Über 65-Jährige haben Mühe, eine kostengünstige und altersgerechte Wohnung zu finden. Das Problem verschärft sich. Plötzlich ist man auf einen Lift angewiesen. Oder der Vermieter will die Liegenschaft sanieren – und die Kündigung flattert ins Haus. Dann müssen ältere Personen unfreiwillig ein neues daheim suchen.

Joëlle Zimmerli ist Soziologin und Raumplanerin. Sie hat in einer neuen Studie den Wohnungsmarkt analysiert: «Die grössten Probleme entstehen dort, wo die Nachfrage nach Wohnungen am grössten ist.» Also etwa in Städten, wo auch viele Junge auf dem Wohnungsmarkt unterwegs seien.
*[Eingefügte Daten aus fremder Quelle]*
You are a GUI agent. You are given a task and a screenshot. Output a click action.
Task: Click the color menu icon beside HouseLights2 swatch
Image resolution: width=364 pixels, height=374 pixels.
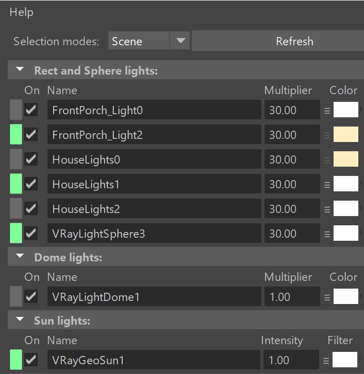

Und die Jungen haben die Nase vorn. Sie wissen, wie man heute eine Wohnung sucht und findet: online. Und sie entscheiden schneller als ältere Menschen. Diese haben oft vor Jahrzehnten das letzte Mal eine Wohnung gesucht. «Sie haben sehr alte Vorstellungen vom Wohnungsmarkt – auch was die Preise angeht», sagt Zimmerli.

Zimmerli hat aufgrund von Statistiken aus dem Kanton Zürich eine Hochrechnung gemacht: Nur 5 Prozent der über 65-Jährigen sind demnach auf einen Umzug gut vorbereitet – sie wissen, wie sie eine Wohnung finden, und was eine Wohnung heute etwa kostet.